HGV realiza procedimento inédito em jovem com leucemia

O trabalho multidisciplinar foi fundamental para obter o melhor resultado para o paciente.
Fonte: CCOM | Editor: Redação 17/08/2017 13:54
Hospital Getúlio Vargas Hospital Getúlio VargasFoto: Ascom/HGV

O Hospital Getúlio Vargas (HGV) realizou mais um procedimento inédito de embolização, só que agora do baço, para tratamento em um jovem de 17 anos, portador de leucemia aguda. O procedimento foi realizado pelo cirurgião vascular Nilo Luiz, com a participação do médico residente Laurino Neto. O caso está sendo acompanhado por uma equipe multidisciplinar sob a coordenação da médica gastroenterologista Jozelda Duarte.

O paciente é R.P.S, 17 anos, que há 7 anos luta com leucemia aguda. Natural do Maranhão, Rosenir Sousa, mãe de R.P.S, conta que teve que se mudar para Teresina para tratar o filho que já teve várias reincidências da doença. Ela relata que, em Teresina, foi possível descobrir o que o filho tinha e obter os melhores meios de tratá-lo. Com muita fé, Rosenir espera que o filho melhore, para poder voltar à escola.

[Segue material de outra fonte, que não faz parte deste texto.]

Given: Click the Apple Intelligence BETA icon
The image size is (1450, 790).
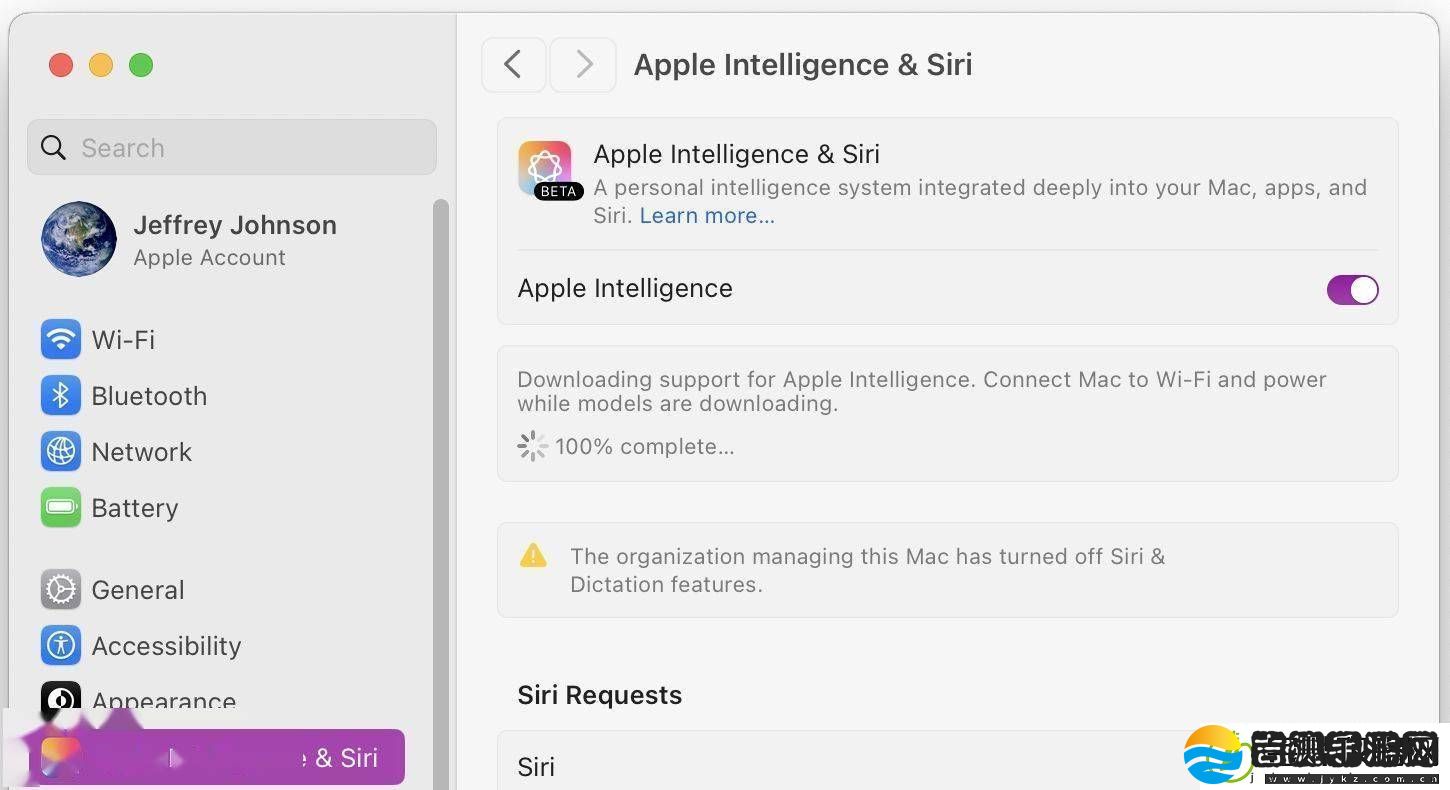Looking at the screenshot, I should click(546, 169).
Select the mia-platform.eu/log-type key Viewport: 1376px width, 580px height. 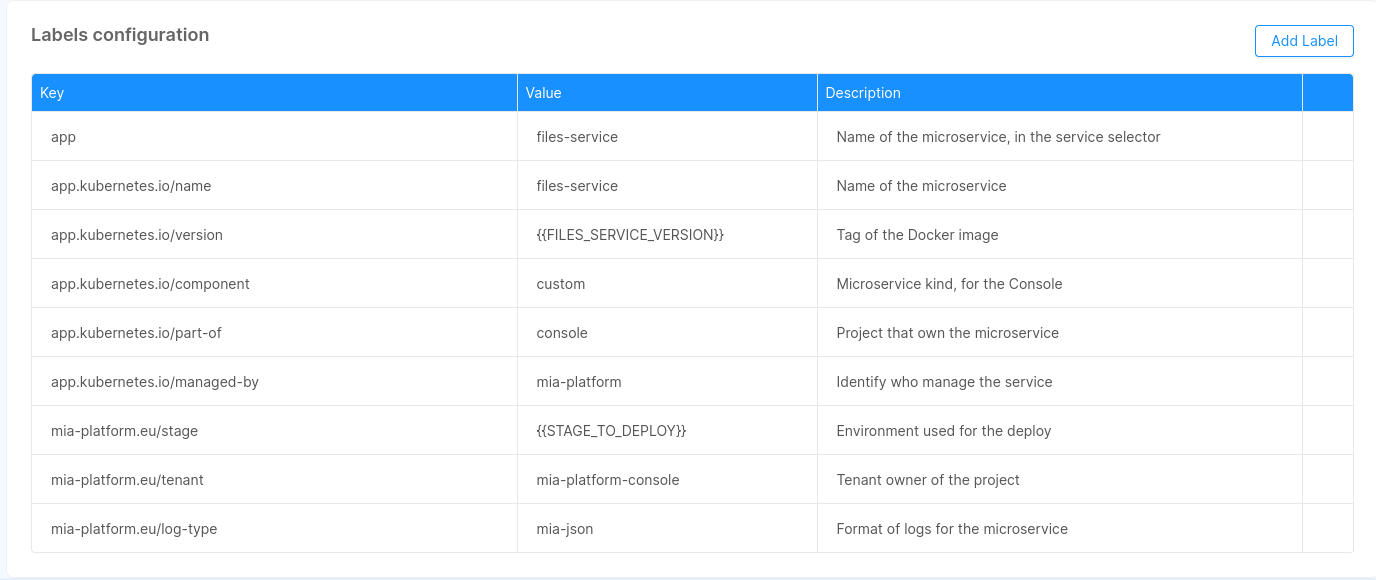pos(134,529)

Segundo Jozelda Duarte, que acompanha o caso, trata-se de um paciente com cirrose hepática sem causa definida, evoluindo com destruição das séries sanguíneas em decorrência do baço aumentado. “Este jovem sofre também de leucemia aguda e não estava conseguindo realizar quimioterapia, pois o baço ‘destruía’ as células sanguíneas e agravava, ainda mais, a sua condição. Assim que recebi o reencaminhamento para avaliar a retirada do baço por cirurgia convencional, discutirmos em equipe com a cirurgia vascular, então, optamos por um procedimento menos invasivo”, explica a médica.

O cirurgião vascular que realizou a intervenção, Nilo Luiz, relata que o paciente necessitava fazer uma esplenectomia (retirada cirúrgica do baço). Porém, o mesmo não tinha condições clínicas para tal procedimento, pois estava anêmico e com as plaquetas muito abaixo do normal (necessárias para a coagulação).

“Devido a esse alto risco cirúrgico, optamos pela embolização do baço. Realizamos então o acesso guiado por ultrassom pela artéria femoral (localizada na virilha) e, por meio dela, subimos um cateter até a artéria esplênica onde foram seletivados os ramos que irriga o baço e injetadas partículas para causar isquemia do órgão”, descreve o cirurgião.

Segundo Nilo Luiz, “já no pós-operatório foi constatada uma melhora do paciente, com aumento do número de plaquetas e uma redução da anemia”.

A gastroenterologista Jozelda Duarte faz uma análise do sucesso do procedimento e diz que o mesmo deve-se, principalmente, à interação das clínicas. “O trabalho em equipe e multidisciplinar foi fundamental para obter o melhor resultado para o paciente”, destaca a médica.